First, my garb appears to be approximately a half to a third of the size of those from the Tres Riches Heures. My garb was basically limited by how much wheat I was able to assemble successfully for binding. Had I better agricultural skills, I think that binding a larger garb would be possible.

Next, my experience with making the garb has convinced me that the binding material used in period would have been a strong twine or cord. Even for a small 3 pound garb, I needed a strong modern twining to tie the wheat together, stronger even than my braided silk suturing cord. There is an independent line of evidence that garbs were bound with strong twine or cording, and that come from medieval heraldry. Heraldic garbs are said to be "banded," and if the banding is not the same color as the sheaf, then the banding color must be specified in the blazon. Unusual banding materials must also be specified in the blazon. Most default depictions of heraldic garbs show rope or cord in emblazons as the banding material.

Last, I must make a note of modern vs. medieval word usage with respect to this entry. A medieval garb was exclusively a sheaf of some grain or grass.

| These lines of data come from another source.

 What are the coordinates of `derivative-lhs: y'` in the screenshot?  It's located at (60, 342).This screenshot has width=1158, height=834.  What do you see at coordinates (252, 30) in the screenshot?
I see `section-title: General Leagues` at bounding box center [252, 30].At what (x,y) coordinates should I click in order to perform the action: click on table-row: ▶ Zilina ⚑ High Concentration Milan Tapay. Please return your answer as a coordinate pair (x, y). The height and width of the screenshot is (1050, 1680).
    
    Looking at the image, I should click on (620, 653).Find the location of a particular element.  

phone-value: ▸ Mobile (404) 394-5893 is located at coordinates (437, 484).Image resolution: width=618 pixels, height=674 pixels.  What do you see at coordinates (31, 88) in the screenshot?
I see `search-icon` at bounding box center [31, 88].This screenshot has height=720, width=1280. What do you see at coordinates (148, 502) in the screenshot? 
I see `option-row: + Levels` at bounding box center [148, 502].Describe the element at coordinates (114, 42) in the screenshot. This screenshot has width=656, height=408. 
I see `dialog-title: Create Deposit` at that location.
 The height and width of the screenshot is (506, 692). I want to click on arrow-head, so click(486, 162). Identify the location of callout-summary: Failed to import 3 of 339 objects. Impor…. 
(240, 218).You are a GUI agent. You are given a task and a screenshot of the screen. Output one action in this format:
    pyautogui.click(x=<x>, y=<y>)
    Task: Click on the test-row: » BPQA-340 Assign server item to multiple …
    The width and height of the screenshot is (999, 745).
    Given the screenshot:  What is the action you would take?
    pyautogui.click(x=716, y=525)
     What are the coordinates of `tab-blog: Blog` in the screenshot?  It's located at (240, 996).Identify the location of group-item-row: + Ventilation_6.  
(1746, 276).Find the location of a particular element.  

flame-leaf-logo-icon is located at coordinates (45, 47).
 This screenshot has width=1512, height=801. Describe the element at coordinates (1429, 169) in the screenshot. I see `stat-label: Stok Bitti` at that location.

In heraldic usage, the default grain in a garb became wheat, as is so abundantly demonstrated by the history of the arms of the Earls of Chester. On the other hand, the things that people wore were commonly referred to as either robes or clothes. For someone "to make and wear garb" in period would imply that some poor sod was trying clothe him- or herself by tying sheafs of wheat about his- or her midriffs.


References

Avril, F., 1978, Manuscript Painting at the Court of France, Brazillier Books, NY.

Fox-Davies, A. C., 1986, The Art of Heraldry, Bloomsbury Books, London (reproduction of the original 1904 edition)

Harthan, J., 1977, The Book of Hours, Park Lane Books, NY.

Les Tres Riches Heures (photographic reproduction), 1976, Braizillier Books, NY.